#### Task directions:
The records that follow should be copied in full, exactly as they read.

#### Record set:
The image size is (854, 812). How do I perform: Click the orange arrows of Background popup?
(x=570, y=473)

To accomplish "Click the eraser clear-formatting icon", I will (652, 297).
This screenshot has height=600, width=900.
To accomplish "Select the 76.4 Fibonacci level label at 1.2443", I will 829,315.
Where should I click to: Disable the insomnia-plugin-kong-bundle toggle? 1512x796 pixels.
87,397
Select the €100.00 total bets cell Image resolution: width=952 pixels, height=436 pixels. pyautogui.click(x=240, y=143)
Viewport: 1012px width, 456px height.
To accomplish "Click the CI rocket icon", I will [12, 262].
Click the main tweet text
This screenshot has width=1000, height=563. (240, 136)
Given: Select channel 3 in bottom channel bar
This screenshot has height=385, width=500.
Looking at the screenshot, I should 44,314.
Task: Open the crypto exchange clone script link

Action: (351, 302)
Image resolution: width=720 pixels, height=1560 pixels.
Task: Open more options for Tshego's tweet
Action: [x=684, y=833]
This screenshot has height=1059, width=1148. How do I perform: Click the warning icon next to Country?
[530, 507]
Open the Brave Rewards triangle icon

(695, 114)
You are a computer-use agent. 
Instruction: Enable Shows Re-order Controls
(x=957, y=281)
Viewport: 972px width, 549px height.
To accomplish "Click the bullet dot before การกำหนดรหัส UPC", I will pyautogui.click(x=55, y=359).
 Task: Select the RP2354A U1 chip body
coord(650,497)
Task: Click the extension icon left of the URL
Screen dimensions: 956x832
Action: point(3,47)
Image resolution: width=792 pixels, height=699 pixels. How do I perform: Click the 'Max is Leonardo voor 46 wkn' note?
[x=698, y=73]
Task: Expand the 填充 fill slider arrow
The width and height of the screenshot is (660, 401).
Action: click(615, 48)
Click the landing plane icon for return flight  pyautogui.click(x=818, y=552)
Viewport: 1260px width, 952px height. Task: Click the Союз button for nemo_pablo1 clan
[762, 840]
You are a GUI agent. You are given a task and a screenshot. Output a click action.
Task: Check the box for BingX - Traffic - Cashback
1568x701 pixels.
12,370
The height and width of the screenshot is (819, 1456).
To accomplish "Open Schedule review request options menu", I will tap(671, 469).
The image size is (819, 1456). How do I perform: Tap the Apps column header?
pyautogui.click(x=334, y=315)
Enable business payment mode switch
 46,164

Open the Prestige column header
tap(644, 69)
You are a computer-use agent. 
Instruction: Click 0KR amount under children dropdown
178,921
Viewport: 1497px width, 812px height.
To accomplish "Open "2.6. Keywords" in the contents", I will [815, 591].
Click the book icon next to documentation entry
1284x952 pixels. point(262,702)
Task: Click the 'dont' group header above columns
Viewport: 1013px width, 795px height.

#### Output for this task:
The image size is (854, 812). How do I perform: Click the orange arrows of Background popup?
(x=570, y=473)

To accomplish "Click the eraser clear-formatting icon", I will (652, 297).
This screenshot has height=600, width=900.
To accomplish "Select the 76.4 Fibonacci level label at 1.2443", I will 829,315.
Where should I click to: Disable the insomnia-plugin-kong-bundle toggle? 1512x796 pixels.
87,397
Select the €100.00 total bets cell Image resolution: width=952 pixels, height=436 pixels. pyautogui.click(x=240, y=143)
Viewport: 1012px width, 456px height.
To accomplish "Click the CI rocket icon", I will [12, 262].
Click the main tweet text
This screenshot has width=1000, height=563. (240, 136)
Given: Select channel 3 in bottom channel bar
This screenshot has height=385, width=500.
Looking at the screenshot, I should 44,314.
Task: Open the crypto exchange clone script link

Action: (351, 302)
Image resolution: width=720 pixels, height=1560 pixels.
Task: Open more options for Tshego's tweet
Action: [x=684, y=833]
This screenshot has height=1059, width=1148. How do I perform: Click the warning icon next to Country?
[530, 507]
Open the Brave Rewards triangle icon

(695, 114)
You are a computer-use agent. 
Instruction: Enable Shows Re-order Controls
(x=957, y=281)
Viewport: 972px width, 549px height.
To accomplish "Click the bullet dot before การกำหนดรหัส UPC", I will pyautogui.click(x=55, y=359).
 Task: Select the RP2354A U1 chip body
coord(650,497)
Task: Click the extension icon left of the URL
Screen dimensions: 956x832
Action: point(3,47)
Image resolution: width=792 pixels, height=699 pixels. How do I perform: Click the 'Max is Leonardo voor 46 wkn' note?
[x=698, y=73]
Task: Expand the 填充 fill slider arrow
The width and height of the screenshot is (660, 401).
Action: click(615, 48)
Click the landing plane icon for return flight  pyautogui.click(x=818, y=552)
Viewport: 1260px width, 952px height. Task: Click the Союз button for nemo_pablo1 clan
[762, 840]
You are a GUI agent. You are given a task and a screenshot. Output a click action.
Task: Check the box for BingX - Traffic - Cashback
1568x701 pixels.
12,370
The height and width of the screenshot is (819, 1456).
To accomplish "Open Schedule review request options menu", I will tap(671, 469).
The image size is (819, 1456). How do I perform: Tap the Apps column header?
pyautogui.click(x=334, y=315)
Enable business payment mode switch
 46,164

Open the Prestige column header
tap(644, 69)
You are a computer-use agent. 
Instruction: Click 0KR amount under children dropdown
178,921
Viewport: 1497px width, 812px height.
To accomplish "Open "2.6. Keywords" in the contents", I will [815, 591].
Click the book icon next to documentation entry
1284x952 pixels. point(262,702)
Task: Click the 'dont' group header above columns
Viewport: 1013px width, 795px height.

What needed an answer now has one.